The ESA lists 30 separate amicus briefs as having been filed in support of its efforts, including a number of publishers like id Software, Activision Blizzard, and Microsoft. According to the ESA, the filed amicus briefs echo the points already outlined by the gaming organization in its own filing, which was submitted to the Supreme Court on September 10.
Eighty-two members of the scientific and scholastic community also argued on behalf of the ESA, saying, "the studies [relied upon by the state] are of no help to California…because they document neither a causal connection nor a correlation between the playing of violent video games and violent, aggressive, or antisocial behavior." The briefs also note that California "ignore[d] a weighty body of scholarship, undertaken with established and reliable scientific methodologies, debunking the claim that the video games California seeks to regulate have harmful effects on minors."
The United States Chamber of Commerce also offered its two cents, stating, "California's law fails strict scrutiny because a ban on the sale or rental of violent video games to minors is not the least restrictive alternative to protecting them from age-inappropriate media content.

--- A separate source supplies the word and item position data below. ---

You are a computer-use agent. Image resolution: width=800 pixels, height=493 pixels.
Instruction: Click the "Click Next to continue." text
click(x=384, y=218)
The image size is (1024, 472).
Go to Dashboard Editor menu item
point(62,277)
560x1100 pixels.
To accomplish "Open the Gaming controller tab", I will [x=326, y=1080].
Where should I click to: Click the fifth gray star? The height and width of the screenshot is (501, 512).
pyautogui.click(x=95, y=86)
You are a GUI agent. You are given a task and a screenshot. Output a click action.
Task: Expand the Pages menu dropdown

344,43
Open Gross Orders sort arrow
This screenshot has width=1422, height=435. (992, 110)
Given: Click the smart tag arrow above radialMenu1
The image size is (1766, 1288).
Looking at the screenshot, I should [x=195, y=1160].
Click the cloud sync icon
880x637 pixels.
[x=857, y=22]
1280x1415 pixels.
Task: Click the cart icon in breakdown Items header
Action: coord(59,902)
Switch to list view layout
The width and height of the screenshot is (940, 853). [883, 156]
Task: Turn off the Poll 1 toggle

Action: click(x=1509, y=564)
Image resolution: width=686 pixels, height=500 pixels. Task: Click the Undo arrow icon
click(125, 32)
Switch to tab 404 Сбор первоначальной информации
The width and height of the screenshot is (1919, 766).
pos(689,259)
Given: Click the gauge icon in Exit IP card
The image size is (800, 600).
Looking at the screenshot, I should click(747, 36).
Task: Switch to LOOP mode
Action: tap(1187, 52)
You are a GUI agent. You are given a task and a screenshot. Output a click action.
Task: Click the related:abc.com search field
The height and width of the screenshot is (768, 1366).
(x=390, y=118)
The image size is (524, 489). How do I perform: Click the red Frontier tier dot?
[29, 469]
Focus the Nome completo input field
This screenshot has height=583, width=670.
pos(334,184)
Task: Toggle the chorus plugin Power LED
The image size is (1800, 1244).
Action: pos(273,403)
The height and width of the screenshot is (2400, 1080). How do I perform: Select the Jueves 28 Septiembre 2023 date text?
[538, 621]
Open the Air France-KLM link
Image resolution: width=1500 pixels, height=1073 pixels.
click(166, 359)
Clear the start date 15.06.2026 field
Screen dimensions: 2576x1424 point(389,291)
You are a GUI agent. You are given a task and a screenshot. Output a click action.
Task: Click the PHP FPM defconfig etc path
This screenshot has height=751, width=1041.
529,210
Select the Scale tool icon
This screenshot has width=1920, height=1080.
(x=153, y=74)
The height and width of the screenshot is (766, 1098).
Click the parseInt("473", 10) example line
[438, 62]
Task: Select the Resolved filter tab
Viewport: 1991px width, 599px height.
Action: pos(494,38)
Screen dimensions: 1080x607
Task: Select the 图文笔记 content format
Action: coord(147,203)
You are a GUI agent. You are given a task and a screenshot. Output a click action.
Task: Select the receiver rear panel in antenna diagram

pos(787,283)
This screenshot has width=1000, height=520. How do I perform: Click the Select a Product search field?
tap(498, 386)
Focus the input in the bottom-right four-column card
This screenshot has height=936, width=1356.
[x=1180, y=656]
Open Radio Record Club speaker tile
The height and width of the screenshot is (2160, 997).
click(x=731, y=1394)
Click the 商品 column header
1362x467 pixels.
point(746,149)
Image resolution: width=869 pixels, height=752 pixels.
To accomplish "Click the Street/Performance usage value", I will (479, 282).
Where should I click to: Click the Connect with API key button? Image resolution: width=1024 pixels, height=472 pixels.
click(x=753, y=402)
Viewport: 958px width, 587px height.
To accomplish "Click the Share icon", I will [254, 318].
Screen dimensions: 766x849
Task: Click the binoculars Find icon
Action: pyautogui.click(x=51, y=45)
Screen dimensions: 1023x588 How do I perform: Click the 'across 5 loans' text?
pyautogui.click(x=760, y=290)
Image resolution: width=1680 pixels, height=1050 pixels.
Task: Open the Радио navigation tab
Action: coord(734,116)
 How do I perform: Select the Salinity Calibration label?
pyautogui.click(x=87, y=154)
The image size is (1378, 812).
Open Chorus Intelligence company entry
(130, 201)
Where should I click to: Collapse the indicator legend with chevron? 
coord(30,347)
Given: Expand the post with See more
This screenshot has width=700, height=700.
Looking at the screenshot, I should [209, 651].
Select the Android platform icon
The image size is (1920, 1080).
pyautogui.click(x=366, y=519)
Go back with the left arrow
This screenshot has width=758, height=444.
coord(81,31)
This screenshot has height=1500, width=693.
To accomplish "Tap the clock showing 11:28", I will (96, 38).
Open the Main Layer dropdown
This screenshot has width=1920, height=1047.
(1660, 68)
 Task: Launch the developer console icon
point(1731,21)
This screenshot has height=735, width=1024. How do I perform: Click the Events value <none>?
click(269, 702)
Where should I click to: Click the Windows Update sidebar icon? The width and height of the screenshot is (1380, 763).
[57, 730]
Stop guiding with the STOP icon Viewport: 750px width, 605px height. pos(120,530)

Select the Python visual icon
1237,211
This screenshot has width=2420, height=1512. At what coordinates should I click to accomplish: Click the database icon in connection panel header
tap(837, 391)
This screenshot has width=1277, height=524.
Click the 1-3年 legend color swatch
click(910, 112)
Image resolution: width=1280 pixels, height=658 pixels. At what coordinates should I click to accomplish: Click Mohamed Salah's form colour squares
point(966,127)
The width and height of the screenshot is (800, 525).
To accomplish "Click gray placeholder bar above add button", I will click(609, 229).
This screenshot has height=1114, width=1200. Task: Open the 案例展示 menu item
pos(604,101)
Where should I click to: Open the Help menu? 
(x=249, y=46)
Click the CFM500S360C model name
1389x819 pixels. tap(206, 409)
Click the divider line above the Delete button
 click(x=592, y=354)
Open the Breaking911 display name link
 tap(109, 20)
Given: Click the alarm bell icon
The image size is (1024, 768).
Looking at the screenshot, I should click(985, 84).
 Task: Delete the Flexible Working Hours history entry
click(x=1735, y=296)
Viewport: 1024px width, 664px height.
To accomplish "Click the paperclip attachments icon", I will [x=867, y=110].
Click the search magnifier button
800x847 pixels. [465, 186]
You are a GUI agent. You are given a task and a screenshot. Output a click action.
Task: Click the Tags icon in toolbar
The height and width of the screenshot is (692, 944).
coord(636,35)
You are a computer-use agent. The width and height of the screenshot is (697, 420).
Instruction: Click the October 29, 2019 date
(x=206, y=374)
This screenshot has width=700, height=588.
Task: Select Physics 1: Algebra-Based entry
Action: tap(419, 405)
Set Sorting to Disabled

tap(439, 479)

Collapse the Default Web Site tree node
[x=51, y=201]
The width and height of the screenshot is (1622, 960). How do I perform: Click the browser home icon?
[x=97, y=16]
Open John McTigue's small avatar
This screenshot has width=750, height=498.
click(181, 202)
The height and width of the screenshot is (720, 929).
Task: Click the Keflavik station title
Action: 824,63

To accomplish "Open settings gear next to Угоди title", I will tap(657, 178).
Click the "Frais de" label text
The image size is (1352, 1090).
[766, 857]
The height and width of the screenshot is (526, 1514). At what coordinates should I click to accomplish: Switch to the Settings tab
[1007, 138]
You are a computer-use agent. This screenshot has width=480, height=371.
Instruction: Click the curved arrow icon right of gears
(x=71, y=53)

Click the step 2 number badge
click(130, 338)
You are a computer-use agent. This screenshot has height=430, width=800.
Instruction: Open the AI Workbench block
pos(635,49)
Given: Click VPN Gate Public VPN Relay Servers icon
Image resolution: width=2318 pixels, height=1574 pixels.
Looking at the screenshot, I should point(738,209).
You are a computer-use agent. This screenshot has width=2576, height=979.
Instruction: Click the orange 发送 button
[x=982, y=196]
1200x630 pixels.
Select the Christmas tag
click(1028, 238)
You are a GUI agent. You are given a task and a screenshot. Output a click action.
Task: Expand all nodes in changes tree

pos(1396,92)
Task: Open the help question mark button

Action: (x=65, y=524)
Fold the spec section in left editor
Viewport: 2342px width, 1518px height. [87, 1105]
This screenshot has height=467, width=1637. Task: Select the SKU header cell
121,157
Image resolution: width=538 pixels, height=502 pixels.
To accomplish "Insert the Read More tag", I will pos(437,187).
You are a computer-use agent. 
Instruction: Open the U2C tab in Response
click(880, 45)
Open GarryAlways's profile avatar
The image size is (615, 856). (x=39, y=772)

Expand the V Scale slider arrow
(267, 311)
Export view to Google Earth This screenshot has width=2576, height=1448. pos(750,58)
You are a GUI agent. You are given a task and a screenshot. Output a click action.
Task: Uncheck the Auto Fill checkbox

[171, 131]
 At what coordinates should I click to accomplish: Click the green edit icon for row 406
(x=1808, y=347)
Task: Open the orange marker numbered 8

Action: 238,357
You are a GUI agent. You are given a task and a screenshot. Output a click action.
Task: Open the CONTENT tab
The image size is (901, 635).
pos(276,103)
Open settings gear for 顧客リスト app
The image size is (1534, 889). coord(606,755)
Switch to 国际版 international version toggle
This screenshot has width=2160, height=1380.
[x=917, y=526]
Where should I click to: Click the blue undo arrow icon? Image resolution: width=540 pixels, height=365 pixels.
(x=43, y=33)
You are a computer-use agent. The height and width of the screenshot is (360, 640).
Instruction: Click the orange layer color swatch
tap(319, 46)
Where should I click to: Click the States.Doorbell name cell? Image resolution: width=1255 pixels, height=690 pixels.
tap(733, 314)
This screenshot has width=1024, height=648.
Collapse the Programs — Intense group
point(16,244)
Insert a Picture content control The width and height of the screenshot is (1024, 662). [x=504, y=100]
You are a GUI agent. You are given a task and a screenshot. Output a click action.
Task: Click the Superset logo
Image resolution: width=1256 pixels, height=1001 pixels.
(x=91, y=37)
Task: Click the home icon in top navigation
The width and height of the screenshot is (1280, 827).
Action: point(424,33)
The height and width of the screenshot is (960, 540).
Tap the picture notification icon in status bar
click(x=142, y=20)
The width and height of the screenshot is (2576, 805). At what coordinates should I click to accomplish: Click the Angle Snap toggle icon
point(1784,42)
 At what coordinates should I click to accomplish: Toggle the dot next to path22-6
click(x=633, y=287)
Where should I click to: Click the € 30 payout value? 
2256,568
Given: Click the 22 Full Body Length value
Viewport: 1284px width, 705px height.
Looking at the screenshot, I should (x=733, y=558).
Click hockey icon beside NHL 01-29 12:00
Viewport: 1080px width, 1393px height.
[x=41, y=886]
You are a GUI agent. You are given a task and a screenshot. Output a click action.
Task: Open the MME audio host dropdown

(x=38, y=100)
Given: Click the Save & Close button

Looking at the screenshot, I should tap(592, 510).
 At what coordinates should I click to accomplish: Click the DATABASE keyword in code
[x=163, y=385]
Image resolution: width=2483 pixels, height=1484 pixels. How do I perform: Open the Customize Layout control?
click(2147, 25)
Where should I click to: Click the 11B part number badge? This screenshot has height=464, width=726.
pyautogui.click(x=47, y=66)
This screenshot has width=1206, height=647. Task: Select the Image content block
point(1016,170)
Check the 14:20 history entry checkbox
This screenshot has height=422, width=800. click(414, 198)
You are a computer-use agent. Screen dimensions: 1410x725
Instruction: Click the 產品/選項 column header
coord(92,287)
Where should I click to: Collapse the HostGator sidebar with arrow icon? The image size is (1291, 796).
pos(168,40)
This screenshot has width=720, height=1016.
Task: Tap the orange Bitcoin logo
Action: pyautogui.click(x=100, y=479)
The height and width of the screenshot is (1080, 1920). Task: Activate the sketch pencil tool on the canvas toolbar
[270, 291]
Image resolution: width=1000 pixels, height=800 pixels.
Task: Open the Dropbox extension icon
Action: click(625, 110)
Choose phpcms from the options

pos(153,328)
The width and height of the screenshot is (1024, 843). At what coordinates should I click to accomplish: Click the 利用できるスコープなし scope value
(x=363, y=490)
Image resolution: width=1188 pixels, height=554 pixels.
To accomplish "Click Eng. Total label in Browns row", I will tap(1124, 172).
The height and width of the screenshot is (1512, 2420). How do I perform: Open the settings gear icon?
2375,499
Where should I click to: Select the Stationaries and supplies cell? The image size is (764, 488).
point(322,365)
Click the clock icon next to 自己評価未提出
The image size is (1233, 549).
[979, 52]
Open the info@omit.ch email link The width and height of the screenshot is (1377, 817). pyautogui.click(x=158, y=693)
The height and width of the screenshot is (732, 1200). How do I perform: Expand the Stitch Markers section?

Industry self-regulation is a highly effective and less restrictive alternative."
The Motion Picture Association of America's brief noted that, were the Ninth Circuit Court of Appeal's decision overturned, it would have a "chilling effect" on the movie business. "[S]tate and local governments could attempt to impose similar restrictions on depictions of violence in other media, including motion pictures. Such restrictions would have an obvious chilling effect, particularly given the inherent amorphousness of restrictions of that type and the potential for a patchwork of nationwide regulation."
The ESA also received support from the Attorneys General for Rhode Island, Arkansas, Georgia, Nebraska, North Dakota, Oklahoma, Puerto Rico, South Carolina, Utah, and Washington State. This group argued that the "quick fixes such as the California Statute cause more practical and constitutional problems, in expanding unneeded regulatory activity and hindering law enforcement, than they solve."
Notably, Oklahoma passed its own version of violent video game legislation in 2006. However, the law, which classified violent games in the same category as pornography, was ruled unconstitutional in 2007.
A full list and reproductions of the amicus briefs can be found on the ESA's Web site. Oral arguments in the matter are expected to commence on November 2. At issue in the case is California Assembly Bill 1179, which was signed into law by Governor Arnold Schwarzenegger in 2005 but challenged in court before it could take effect.